O documento, elaborado pelo Centro de Apoio Operacional da Infância e Juventude (CAO-IJ), estabelece diretrizes para a análise dos pedidos de alvará judicial exigidos quando crianças e adolescentes participarem de atividades artísticas em plataformas digitais que envolvam monetização, publicidade ou exploração frequente da imagem.
A regulamentação busca assegurar que a exposição de menores na internet ocorra sem comprometer direitos como educação, saúde, lazer, convivência familiar e privacidade. A norma parte do entendimento de que a atividade artística é uma exceção à proibição do trabalho infantil prevista na Constituição, mas deve ocorrer dentro de critérios que priorizem o melhor interesse da criança e do adolescente.
Pelas regras, o Ministério Público deverá participar obrigatoriamente da análise de todos os pedidos de autorização judicial. Sempre que possível, a criança ou o adolescente também deverá ser ouvido durante o processo, de acordo com a idade e o grau de desenvolvimento.

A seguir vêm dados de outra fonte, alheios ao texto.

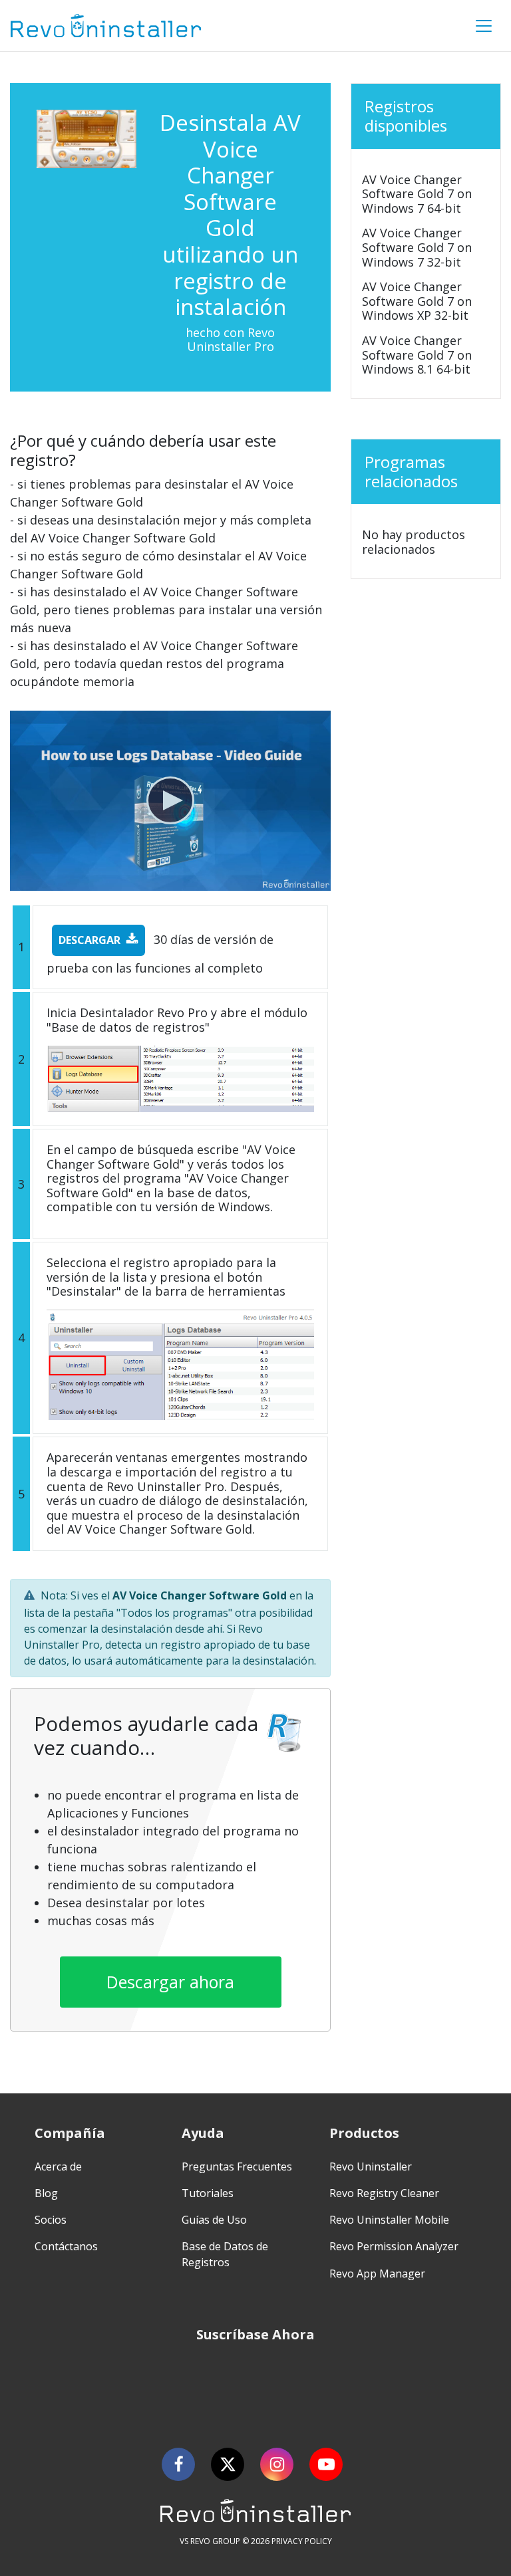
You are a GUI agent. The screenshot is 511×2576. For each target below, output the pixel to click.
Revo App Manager (377, 2273)
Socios (51, 2219)
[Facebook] (178, 2464)
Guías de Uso (214, 2219)
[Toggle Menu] (483, 26)
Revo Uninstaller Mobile (389, 2219)
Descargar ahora (170, 1981)
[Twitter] (227, 2464)
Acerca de (58, 2166)
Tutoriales (208, 2193)
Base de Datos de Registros (225, 2254)
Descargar (89, 940)
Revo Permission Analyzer (393, 2246)
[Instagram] (276, 2464)
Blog (46, 2193)
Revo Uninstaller (370, 2166)
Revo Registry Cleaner (384, 2193)
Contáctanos (66, 2246)
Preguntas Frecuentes (237, 2166)
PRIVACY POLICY (301, 2541)
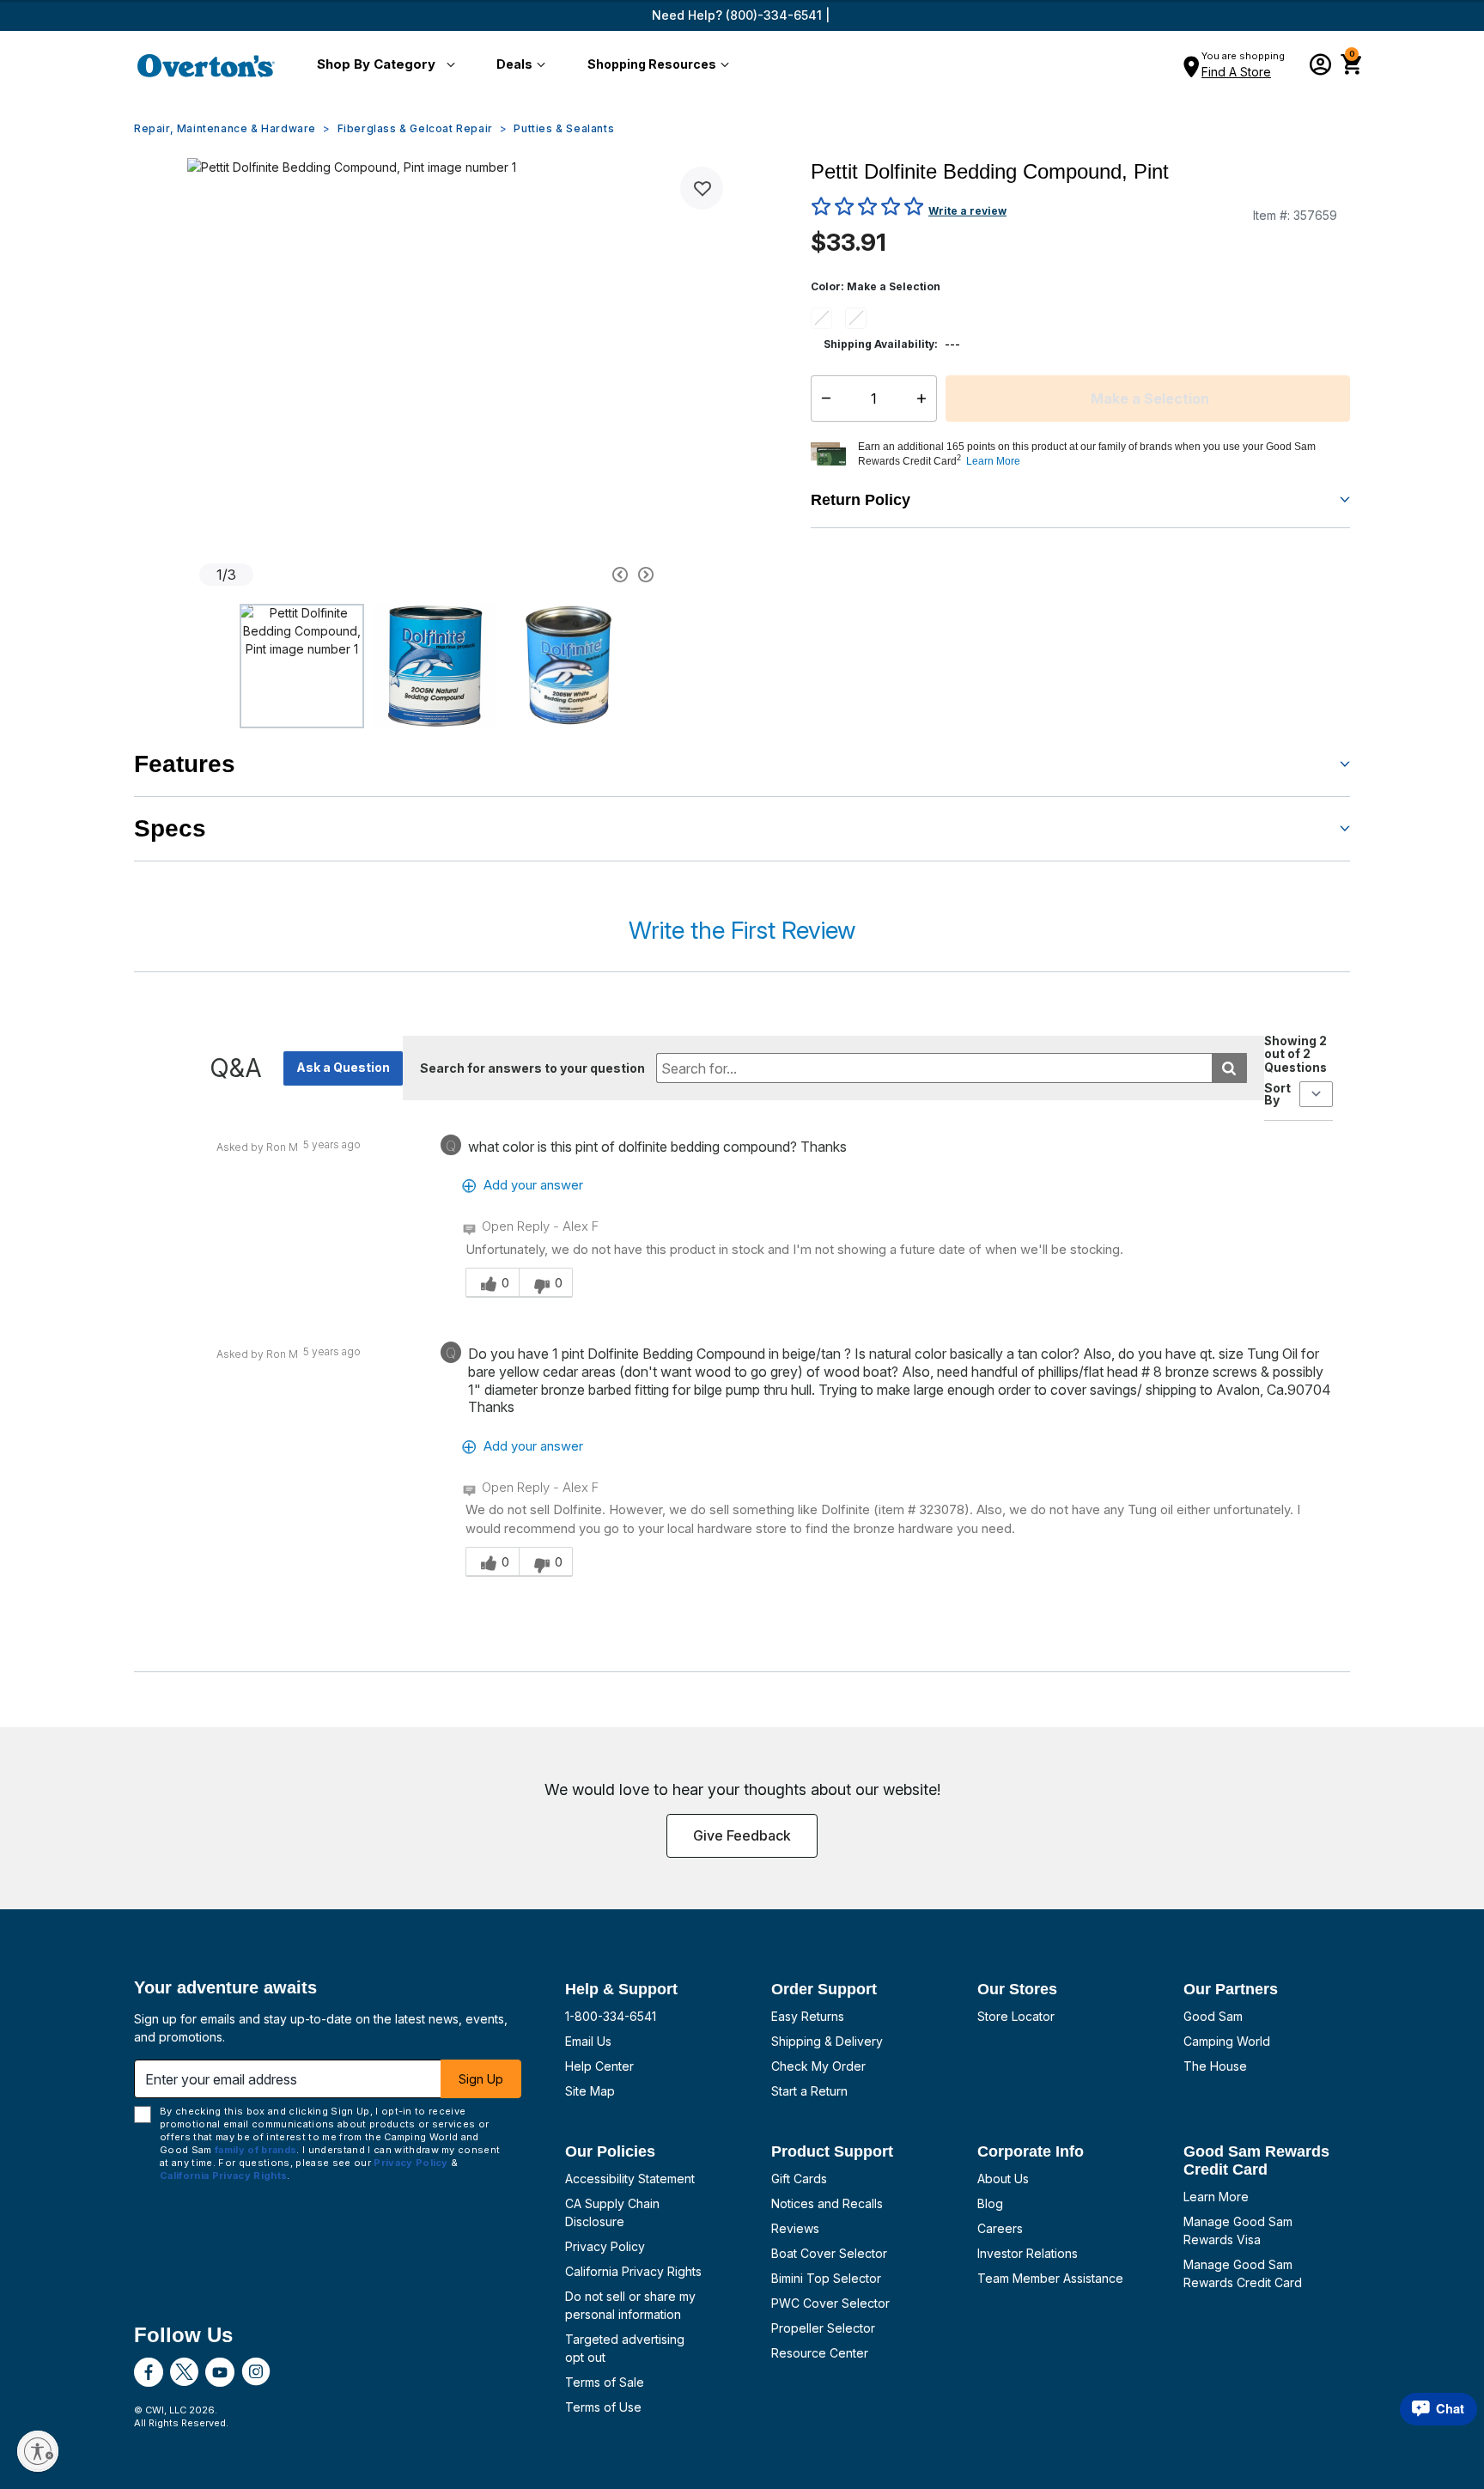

Para obter o alvará, será necessário apresentar informações detalhadas sobre a atividade a ser realizada, incluindo a forma de remuneração, contratos firmados, existência de publicidade, histórico de exposição nas redes sociais, rotina escolar e condições de saúde do menor. Com base nesses dados, o juiz poderá autorizar ou não a participação e estabelecer limites para a atividade, como carga horária, frequência das gravações e medidas de proteção.
A resolução também proíbe que crianças e adolescentes participem de conteúdos com teor sexual ou erotizado, situações degradantes ou humilhantes, publicidade infantil abusiva, apostas, jogos de azar, discursos de ódio ou qualquer outra produção que possa representar violação de direitos.
Caso sejam identificados indícios de exploração econômica, trabalho infantil irregular ou outras situações de risco, o magistrado deverá comunicar o Ministério Público, o Ministério Público do Trabalho (MPT) e o Conselho Tutelar para adoção das medidas cabíveis.
Para facilitar a aplicação das novas regras, o Centro de Apoio Operacional da Infância e Juventude disponibilizou aos promotores de Justiça modelos de pareceres para análise dos pedidos de autorização judicial, seguindo as diretrizes da Resolução nº 687/2026 do CNJ.